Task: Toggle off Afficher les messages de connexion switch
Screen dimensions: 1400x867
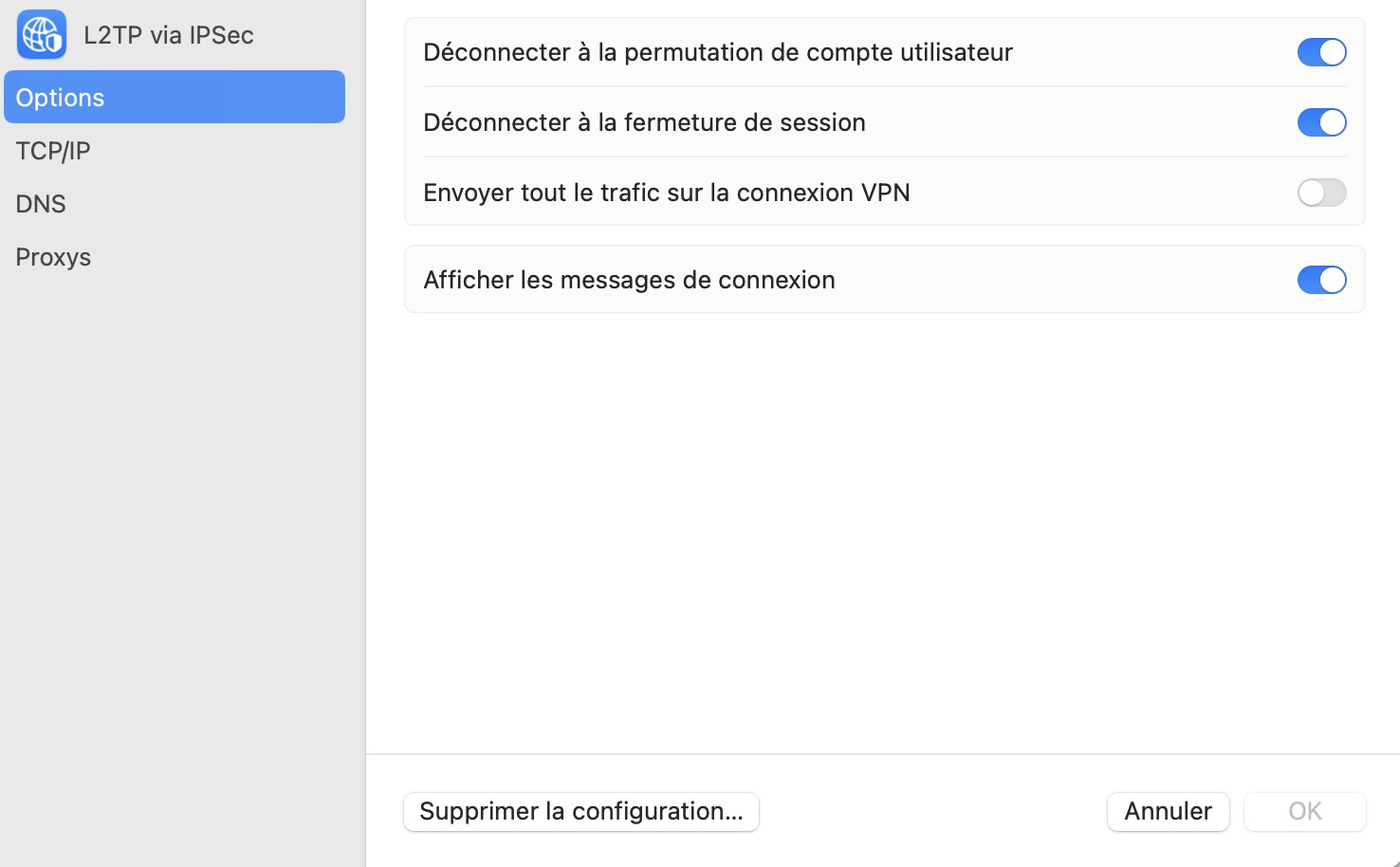Action: (x=1322, y=280)
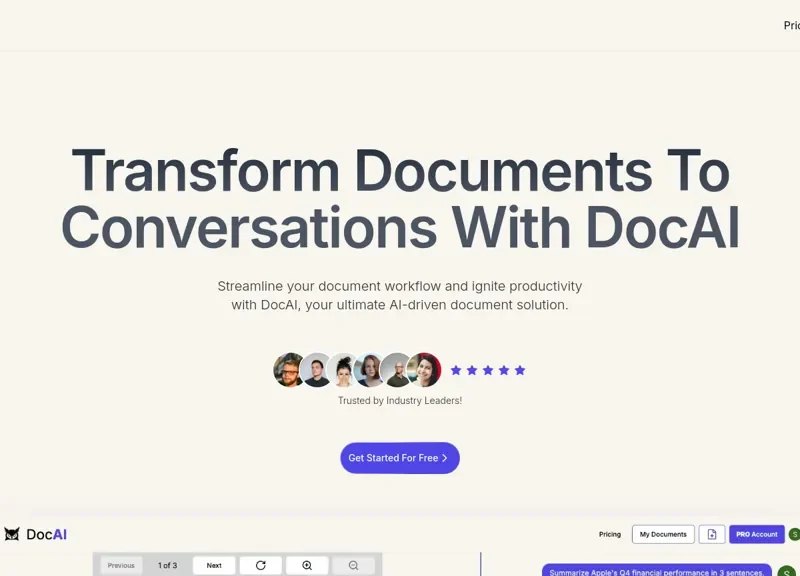Open Pricing link in preview navbar

point(610,534)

◇ ◇ ◇

● **THE EXERCISE**
Transcribe every line of the records above word for word, omitting the pictures.

● **EXPECTED ANSWER**
Task: Toggle off Afficher les messages de connexion switch
Screen dimensions: 1400x867
Action: (x=1322, y=280)
Open Pricing link in preview navbar

point(610,534)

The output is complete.